Collection entries:
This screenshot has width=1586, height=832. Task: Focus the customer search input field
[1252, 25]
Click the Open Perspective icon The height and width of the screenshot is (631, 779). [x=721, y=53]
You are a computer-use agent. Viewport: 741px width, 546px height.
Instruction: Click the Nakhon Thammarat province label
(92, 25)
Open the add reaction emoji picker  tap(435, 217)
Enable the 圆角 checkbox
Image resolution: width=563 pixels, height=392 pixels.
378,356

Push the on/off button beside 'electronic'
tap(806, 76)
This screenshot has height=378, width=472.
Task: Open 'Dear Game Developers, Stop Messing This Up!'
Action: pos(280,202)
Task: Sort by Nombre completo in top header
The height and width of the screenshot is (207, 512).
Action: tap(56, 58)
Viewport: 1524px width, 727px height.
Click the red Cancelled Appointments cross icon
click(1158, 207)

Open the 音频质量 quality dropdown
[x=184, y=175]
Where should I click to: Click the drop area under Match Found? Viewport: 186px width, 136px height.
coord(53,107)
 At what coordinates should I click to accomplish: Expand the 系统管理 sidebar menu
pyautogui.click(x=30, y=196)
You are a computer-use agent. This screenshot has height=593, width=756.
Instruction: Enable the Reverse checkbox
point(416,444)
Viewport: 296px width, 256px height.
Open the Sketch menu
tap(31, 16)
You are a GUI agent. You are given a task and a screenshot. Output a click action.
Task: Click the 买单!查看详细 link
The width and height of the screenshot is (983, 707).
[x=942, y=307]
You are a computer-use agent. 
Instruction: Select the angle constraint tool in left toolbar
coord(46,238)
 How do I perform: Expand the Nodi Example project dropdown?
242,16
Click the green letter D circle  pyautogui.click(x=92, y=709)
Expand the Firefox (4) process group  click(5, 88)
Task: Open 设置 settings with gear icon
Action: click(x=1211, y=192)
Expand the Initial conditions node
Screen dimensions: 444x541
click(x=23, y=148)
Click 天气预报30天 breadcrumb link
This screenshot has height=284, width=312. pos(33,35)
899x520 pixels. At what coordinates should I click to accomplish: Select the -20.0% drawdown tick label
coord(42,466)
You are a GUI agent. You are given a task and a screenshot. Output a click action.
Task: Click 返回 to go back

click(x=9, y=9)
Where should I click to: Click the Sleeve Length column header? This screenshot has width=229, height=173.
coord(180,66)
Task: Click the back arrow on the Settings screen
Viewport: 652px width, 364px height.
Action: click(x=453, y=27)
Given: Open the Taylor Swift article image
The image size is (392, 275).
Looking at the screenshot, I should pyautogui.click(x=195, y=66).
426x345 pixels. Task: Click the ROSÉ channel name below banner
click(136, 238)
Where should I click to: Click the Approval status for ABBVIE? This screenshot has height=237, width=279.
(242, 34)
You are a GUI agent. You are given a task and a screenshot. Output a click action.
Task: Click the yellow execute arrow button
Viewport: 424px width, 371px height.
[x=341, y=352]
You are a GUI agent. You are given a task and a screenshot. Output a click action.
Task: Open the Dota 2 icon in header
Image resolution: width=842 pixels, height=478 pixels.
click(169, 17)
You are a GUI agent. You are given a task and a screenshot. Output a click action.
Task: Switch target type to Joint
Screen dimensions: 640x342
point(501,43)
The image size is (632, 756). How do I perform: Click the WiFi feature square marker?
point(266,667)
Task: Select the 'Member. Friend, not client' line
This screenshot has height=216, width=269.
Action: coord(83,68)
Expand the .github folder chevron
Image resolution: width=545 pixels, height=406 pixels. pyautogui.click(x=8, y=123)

What is being asked: Express the lines of the material as a JSON list of strings, one string per line, starting at the line containing "Open the 音频质量 quality dropdown" and ending at the line containing "coord(53,107)".

Final result:
[
  "Open the 音频质量 quality dropdown",
  "[x=184, y=175]",
  "Where should I click to: Click the drop area under Match Found? Viewport: 186px width, 136px height.",
  "coord(53,107)"
]